>>

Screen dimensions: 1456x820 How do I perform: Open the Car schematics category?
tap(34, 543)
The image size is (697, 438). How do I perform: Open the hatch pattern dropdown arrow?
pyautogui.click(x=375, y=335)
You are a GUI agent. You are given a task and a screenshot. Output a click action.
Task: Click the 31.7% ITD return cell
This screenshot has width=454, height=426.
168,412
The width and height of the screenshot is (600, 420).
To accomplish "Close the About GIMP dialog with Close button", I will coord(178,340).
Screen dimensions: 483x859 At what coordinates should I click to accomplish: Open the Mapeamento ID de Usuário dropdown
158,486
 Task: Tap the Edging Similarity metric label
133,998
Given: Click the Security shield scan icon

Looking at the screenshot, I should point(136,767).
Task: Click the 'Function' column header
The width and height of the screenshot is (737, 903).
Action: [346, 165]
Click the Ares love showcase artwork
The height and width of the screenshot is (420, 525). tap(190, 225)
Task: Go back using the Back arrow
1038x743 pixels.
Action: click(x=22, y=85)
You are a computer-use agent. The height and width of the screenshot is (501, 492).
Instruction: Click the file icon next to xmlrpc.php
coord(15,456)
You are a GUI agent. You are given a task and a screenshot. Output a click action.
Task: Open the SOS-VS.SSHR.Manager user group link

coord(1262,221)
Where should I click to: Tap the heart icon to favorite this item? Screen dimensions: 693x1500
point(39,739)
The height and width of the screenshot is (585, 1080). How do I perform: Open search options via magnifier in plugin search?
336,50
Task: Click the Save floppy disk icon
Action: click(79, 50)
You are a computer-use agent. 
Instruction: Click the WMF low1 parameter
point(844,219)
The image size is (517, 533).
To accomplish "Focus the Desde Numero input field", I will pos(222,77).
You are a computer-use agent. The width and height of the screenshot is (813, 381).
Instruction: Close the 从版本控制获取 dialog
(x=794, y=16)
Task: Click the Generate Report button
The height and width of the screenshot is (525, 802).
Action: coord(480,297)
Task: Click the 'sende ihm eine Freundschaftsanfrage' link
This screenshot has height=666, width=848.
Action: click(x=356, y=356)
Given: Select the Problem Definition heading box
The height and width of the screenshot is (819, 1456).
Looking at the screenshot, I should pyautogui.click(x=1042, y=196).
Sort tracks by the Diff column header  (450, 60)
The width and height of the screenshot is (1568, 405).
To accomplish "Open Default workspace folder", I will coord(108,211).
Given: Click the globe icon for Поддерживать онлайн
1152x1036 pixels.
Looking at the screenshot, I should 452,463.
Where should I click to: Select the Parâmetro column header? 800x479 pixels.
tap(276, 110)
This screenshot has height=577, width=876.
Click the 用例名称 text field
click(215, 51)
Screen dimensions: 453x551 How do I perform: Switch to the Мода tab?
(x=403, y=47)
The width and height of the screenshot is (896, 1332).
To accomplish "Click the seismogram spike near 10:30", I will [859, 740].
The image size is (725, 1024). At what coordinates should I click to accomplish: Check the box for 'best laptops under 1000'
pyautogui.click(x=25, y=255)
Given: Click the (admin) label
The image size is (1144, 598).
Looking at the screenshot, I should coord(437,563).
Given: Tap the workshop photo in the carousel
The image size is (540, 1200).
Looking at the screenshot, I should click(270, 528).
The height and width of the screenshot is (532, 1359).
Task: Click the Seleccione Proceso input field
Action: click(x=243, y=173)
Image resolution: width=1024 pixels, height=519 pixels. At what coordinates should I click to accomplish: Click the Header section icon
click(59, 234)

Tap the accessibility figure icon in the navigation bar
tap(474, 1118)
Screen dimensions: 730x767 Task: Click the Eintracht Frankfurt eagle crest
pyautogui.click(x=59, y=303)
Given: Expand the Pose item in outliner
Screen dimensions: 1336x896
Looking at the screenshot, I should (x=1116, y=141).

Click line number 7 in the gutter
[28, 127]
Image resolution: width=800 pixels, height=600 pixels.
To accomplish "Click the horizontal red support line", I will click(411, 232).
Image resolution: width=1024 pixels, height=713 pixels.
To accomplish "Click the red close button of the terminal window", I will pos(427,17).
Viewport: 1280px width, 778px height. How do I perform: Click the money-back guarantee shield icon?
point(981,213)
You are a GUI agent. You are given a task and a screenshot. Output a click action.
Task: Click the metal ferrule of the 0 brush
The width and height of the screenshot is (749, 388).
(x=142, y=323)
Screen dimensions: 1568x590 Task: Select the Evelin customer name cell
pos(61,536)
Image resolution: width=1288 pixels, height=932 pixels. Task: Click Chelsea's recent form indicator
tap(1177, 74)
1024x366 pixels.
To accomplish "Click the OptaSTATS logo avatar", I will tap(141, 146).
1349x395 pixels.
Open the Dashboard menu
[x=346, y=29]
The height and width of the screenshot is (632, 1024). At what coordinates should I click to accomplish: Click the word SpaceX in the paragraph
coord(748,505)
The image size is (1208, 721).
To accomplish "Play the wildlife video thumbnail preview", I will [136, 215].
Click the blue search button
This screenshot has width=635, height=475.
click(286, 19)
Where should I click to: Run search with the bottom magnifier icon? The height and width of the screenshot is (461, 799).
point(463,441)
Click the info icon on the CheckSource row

<<

* Work to be completed *
Search the data above for the word "computer", then gather each line in which it appears.

* Output for this exercise *
You are a computer-use agent. The height and width of the screenshot is (501, 492).
You are a computer-use agent. 
You are a computer-use agent. The width and height of the screenshot is (813, 381).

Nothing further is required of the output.